A model has been proposed for the binding of parathyroid hormone to its receptor, a member of the class II family of G protein-coupled receptors (Huang et al., 1996; Turner et al., 1996; Bisello et al., 1998). In this, the carboxyl-terminus of the peptide interacts with the amino-terminal domain of the receptor, whereas the amino-terminus of the peptide dips down into the confluence of helices in the lipid bilayer. This could provide a mechanism for the ligand to exert tension on the body of the receptor that could be transmitted to the cytosolic face of the receptor to facilitate coupling to its G protein. To date, we have identified spatial approximation between residues in both the carboxyl-terminal (residue 22) and amino-terminal (residue 6) halves of secretin and the secretin receptor (Dong et al., 1999a,b). Note that both reagents labeled the amino terminus of the secretin receptor. Once we collect adequate structural constraints to build a molecular model of this receptor or its key amino-terminal domain, these contacts will help to provide initial docking of a secretin agonist ligand into its binding domain. We continue to need additional affinity labeling data to refine such a model. In light of the proposed hypothesis for the molecular basis of parathyroid hormone binding, it may be particularly interesting to develop a secretin receptor probe with a photolabile residue closer to the amino terminus. It is quite possible that a new hypothesis will have to be proposed to fit these data. It is possible that a highly folded and disulfide-bonded amino-terminal domain will be rigid enough to provide the entire ligand binding surface, with the base of this domain rather than the ligand exerting tension on the receptor body.
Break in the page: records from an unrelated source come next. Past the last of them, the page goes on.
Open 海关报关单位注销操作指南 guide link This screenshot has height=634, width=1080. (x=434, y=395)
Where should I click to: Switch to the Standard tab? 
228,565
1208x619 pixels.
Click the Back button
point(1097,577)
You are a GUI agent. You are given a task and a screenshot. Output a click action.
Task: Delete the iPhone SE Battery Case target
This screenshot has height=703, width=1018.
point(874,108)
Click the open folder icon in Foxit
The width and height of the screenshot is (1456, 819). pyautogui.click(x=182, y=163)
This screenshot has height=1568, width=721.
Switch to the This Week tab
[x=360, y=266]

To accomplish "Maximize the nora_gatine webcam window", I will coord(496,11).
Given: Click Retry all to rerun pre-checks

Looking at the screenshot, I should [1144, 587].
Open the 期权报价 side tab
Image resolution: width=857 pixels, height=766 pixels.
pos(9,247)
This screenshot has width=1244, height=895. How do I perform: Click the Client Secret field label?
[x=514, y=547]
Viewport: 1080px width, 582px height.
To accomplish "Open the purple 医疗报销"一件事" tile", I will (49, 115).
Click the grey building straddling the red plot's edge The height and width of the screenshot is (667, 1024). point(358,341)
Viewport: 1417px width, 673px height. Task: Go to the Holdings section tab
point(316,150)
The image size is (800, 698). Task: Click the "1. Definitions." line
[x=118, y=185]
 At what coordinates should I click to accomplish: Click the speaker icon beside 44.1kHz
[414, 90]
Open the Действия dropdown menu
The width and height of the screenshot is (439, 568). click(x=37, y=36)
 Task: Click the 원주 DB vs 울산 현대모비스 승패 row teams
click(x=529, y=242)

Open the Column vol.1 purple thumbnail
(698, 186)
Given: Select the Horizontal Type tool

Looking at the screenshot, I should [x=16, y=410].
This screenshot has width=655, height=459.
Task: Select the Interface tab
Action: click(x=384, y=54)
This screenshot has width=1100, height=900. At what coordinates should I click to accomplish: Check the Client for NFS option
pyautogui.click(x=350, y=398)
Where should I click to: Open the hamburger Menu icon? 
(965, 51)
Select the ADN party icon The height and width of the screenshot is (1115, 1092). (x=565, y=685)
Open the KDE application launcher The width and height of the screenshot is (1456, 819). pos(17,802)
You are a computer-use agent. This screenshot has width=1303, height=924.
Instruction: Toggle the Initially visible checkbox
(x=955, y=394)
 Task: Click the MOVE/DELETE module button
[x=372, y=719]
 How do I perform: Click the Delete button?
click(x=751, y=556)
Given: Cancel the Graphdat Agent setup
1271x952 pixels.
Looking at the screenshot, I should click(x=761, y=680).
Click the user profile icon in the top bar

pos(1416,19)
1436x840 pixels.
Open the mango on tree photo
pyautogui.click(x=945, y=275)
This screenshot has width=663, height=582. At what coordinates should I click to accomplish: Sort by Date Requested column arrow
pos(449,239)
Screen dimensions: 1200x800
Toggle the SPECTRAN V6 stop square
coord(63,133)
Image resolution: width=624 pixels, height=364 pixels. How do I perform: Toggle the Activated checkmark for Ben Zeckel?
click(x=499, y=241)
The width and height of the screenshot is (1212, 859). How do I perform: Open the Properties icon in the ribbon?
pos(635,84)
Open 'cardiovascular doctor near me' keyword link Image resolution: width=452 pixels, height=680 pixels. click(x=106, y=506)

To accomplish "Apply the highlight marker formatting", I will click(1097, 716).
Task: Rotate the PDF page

In conclusion, the functionally important amino terminus of the secretin receptor represents a structurally independent, highly folded, and disulfide-bonded domain, with a pattern of bonds that is probably critical and conserved throughout this receptor family. The specific nature of these three disulfide bonds should provide useful constraints for the initial molecular modeling of this key receptor domain and will provide a structure that will permit us to begin to dock agonist ligands in a meaningful way.